◆ Yazılı Görevler
1/ Dünya ve yorgunluk üzerine yazıya göre dünya kalmadığı hâlde ne kalır?
2/ Dünya ve yorgunluk üzerine yazının "Bize kalmayacak dünya için çok" sözlerinden başlayıp "dünya uğruna mı?" sözlerine kadar, bu sözler de dâhil olmak üzere, olan bölümünü hiçbir değişiklik yapmadan yazınız.
3/ Dünya ve yorgunluk üzerine yazıyı son cümlesinden sonra devam ettiriniz.

◆ Alıntılanan Metin
-=-=-

Bize kalmayacak dünya için çok yorulduk
Evet, bu cümle hem derin hem de hayata dair büyük bir hakikati taşıyor.
Bize kalmayacak dünya için ne kadar da çok yormuşuz kendimizi.
İnsanoğlu işte…
Daha çok çalışmak, daha çok kazanmak, daha çok biriktirmek, daha çok bir şeylere sahip olmak.
Elimizdekini yeterli göremedik hiçbir zaman, gözümüzü hep ötesine diktik.
Malın, mülkün, şöhretin, makamın peşinden koşarken, aslında ömrümüzün tükettiğinin farkına bile varmadık.
Ne uğruna kavgalar ettik ne uğruna birbirimizi incittik?
Bir gün bizim olmayacak, bize kalmayacak bu dünya için mi?
Bu dünya uğruna mı?
Biriktirdiğimiz evler bizim değil ki.
Arabalar, arsalar, tarlalar, yastık altında sakladığımız altınlar, bankadaki paralar bizim değil ki.
Bir gün toprağın altına girdiğimizde, hepsi bizden kopup başkasının olacak.
Biz sadece misafiriz burada.
Ama sanki sonsuza dek yaşayacakmışız gibi tüketiyoruz ömrümüzü.
Ne gerek vardı bu kadar incitmeye
Ne gerek vardı bu kadar birbirimizi kırmaya
Ne gerek vardı bu kadar küs kalmaya, ayrı kalmaya
Oysa bize kalacak olan tek şey, yaşattığımız güzellikler değil midir?
Birine ettiğimiz bir iyilik, kalbine bıraktığımız bir gülüş, gözyaşını sildiğimiz bir dosttur baki kalan
Onlar kalır.
Dünya kalmaz, ama iyilik kalır.
Bugün kavga ettiklerimizi, yarın toprağa koyarken susuyoruz.
Bugün uğruna birbirimizi yorduğumuz şeylerin yarın için hiçbir anlamının kalmadığını geç kalınca anlıyoruz maalesef ama ne kıymeti kalıyor ki
Çünkü dünya, kimseye kalmadı ki bugüne kadar.
Bizden öncekilere de kalmadı, bize de kalmayacak.
Ne acıdır ki, en çok da bunu bildiğimiz halde en çok bu gerçeği unutuyoruz.
Ve işte tam da bu yüzden çok yorulduk.
Belki de artık yorulmamak için biraz durmalıyız.
Es vermeliyiz hayata
Biraz susmalıyız.

-=-=-

◆ Ham Veri
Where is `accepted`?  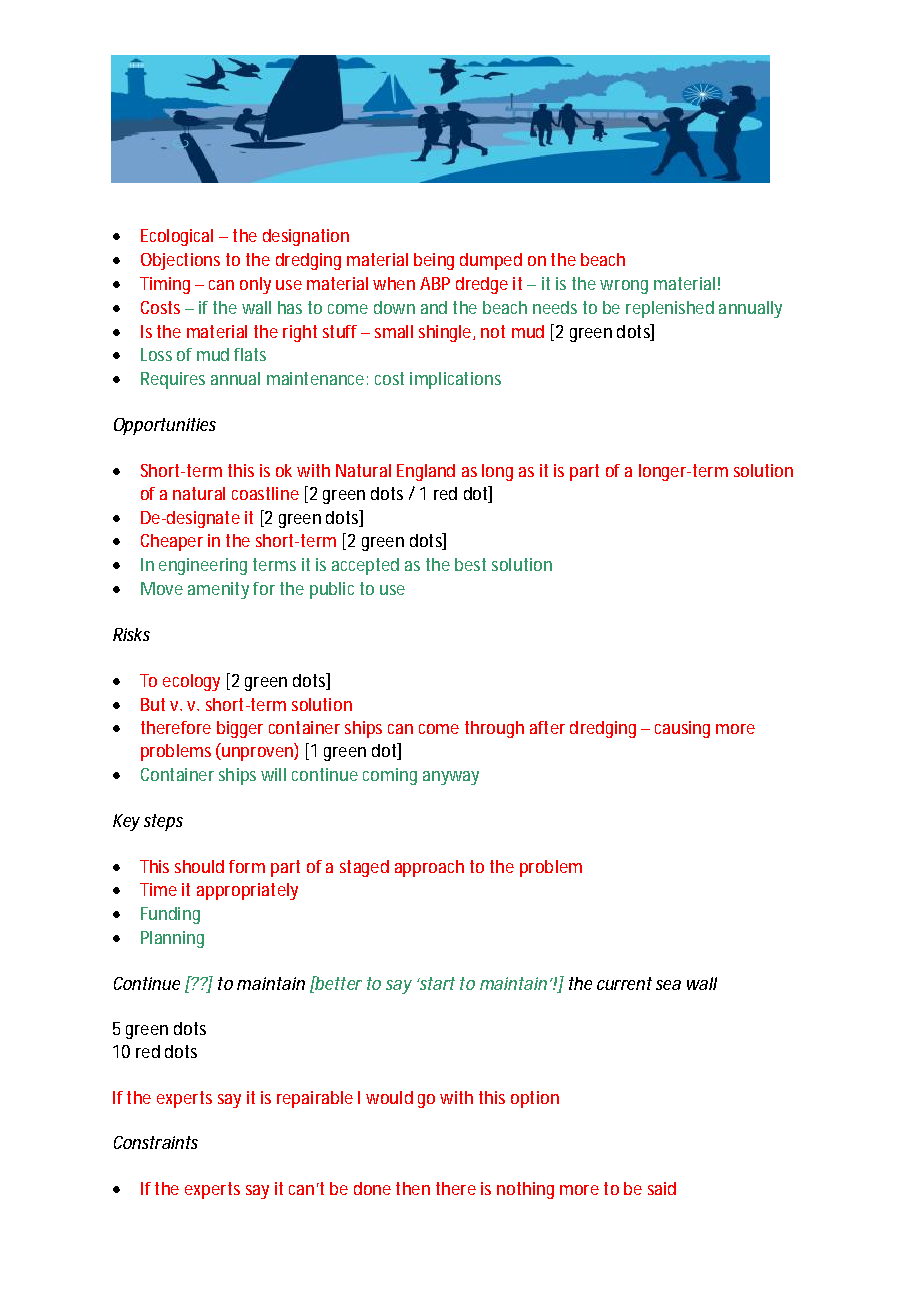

-=-=-

◆ Yanıtlar Aşağıdadır
1/ İyilik kalır.

2/
Bize kalmayacak dünya için çok yorulduk
Evet, bu cümle hem derin hem de hayata dair büyük bir hakikati taşıyor.
Bize kalmayacak dünya için ne kadar da çok yormuşuz kendimizi.
İnsanoğlu işte…
Daha çok çalışmak, daha çok kazanmak, daha çok biriktirmek, daha çok bir şeylere sahip olmak.
Elimizdekini yeterli göremedik hiçbir zaman, gözümüzü hep ötesine diktik.
Malın, mülkün, şöhretin, makamın peşinden koşarken, aslında ömrümüzün tükettiğinin farkına bile varmadık.
Ne uğruna kavgalar ettik ne uğruna birbirimizi incittik?
Bir gün bizim olmayacak, bize kalmayacak bu dünya için mi?
Bu dünya uğruna mı?

3/
Biraz gökyüzüne bakmalı,
“Bu dünya; evet bize kalmayacak bu dünya için neden birbirimizi kırıyoruz, neden üzüyoruz?
Öyleyse niye?” diye kendimize sormalıyız.
Çünkü dünya bize kalmayacak ama bıraktığımız izler kalacak.
Ve belki de en büyük mirasımız, geride bıraktığımız tertemiz bir kalp olacak.
Evet, bize kalmayacak dünya için çok yorulduk.
Değer miydi?
Kavga ettik…
Sevdiğimizle, kardeşle, dostla, komşuyla kavga ettik…
Bir gün bizim olmayacak şeyler için, bir gün bizimle gömülmeyecek hayaller için mi?
Unuttuk…
Asıl kalacak olanı.
Bir tebessümü, bir iyiliği, bir dua edeni…
Dünya kimseye kalmadı ki bugüne dek.
Ne krallara,
Ne padişahlara,
Ne zenginlere,
Ne yoksullara…
Hepsi geldi geçti sadece bir parça beze sarılarak
Ama maalesef biz hâlâ yoruluyoruz, bize kalmayacak dünya için.
Oysa kalacak tek şey dokunduğumuz kalpler, gönüllerde bıraktığımız derin izler değil midir?
Dünya kalmaz kimseye…
Ama bir gülüş kalır, sevgi kalır, anılar kalır, hayaller kalır, saf ve tertemiz bir aşk kalır,
Ve belki de insanın en büyük mirası, geride bırakacağı tertemiz bir kalp, bir aşk kalır.
Kavga etmeyin,
İnatlaşmayın,
Koşun sevdiklerinize, sarılın en derin duygularla.
Hoşçakalın.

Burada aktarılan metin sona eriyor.